Mme Senay (Cathy) : …about your… of the city of Montréal… well, not the city of Montréal, but the Public
Health of Montréal trying to get some restrictions
lifted, how do you think it is important to give some, you know, freedom to people so they reconnect with their normal lives? Because
it's harder right now, and Montréal is the center of theatre, arts. It's a lively city and now it's been
slowing down for months. So how important… to say : Well, at some point, yes, we have to have a better…
M. Nadeau-Dubois : You know, as a politician, it is not my job to draw the line
between what should be open and what should be closed. But I should be able, as
a citizen, to understand why some things are open and some things are closed,
and those decisions have to be justified by objective data. That's what I've
been saying for weeks now. And, each time we've asked for that data, the answer
was : Oh! you know, it's much more complicated than that. That is
basically what the Government
answered us. What we are learning this morning is that, obviously, this data
exists, at least in Montréal,
and that the regional health authorities are using that data to justify their
recommendations. So the authorities of Montréal are doing exactly what Québec solidaire has been asking for weeks. So it's not that impossible at all,
after all.
Mme Senay (Cathy) : I remember political parties here asking for a complete list of
where the outbreaks are just to have a clear overview of…

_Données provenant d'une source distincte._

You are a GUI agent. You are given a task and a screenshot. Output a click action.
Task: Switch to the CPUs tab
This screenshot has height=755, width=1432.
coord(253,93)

M. Nadeau-Dubois : Yes, I specifically asked for that type of data numerous times in
the last weeks. I've repeatedly said : You know, we have to know where are
the outbreaks in order to justify what is closed and what is open. I've often
used the comparison with British Columbia, that is publishing such a list. So,
if we want to fight the contestation of the shutdown measures, we have to fight
it with transparency and with scientific data. And what we're learning this
morning is that this data exists. Those written recommendations exist. We have
a very, very basic demand for the Government. We want to see those recommendations. We want to see those written
recommendations from public health authorities.
Mme Senay (Cathy) : It's frustrating to read that those recommendations, those advisories
do exist, and you couldn't be able to…
M. Nadeau-Dubois : No, it's the proof that, contrary to what has been said by the Government, the oppositions were not crazy
to ask for scientific justifications of political decisions. Those justifications
exist. They exist in a written form. We have to see them.
Mme Senay
(Cathy) : Last question. I remember asking you in
French last week… the risk of not having written documentation now, but even later on, after all this, what's the risk for the Government to not have written proof of
anything that was done?
M. Nadeau-Dubois : Well, yes, that's also something that concerns me on a more
long-term basis. You know, this
is not the last pandemic. And what experts are telling us more and more is that
the effect of human civilization on ecosystems is actually increasing the risk
of specifically that type of pandemic. So, when we will have to do the… You know, when we will have to reflect on
that crisis to gather some lessons for the future, we will need some documentation to reflect on. And the fact
that that Government refuses to produce such
documentation will prevent us from being prepared for the next crisis.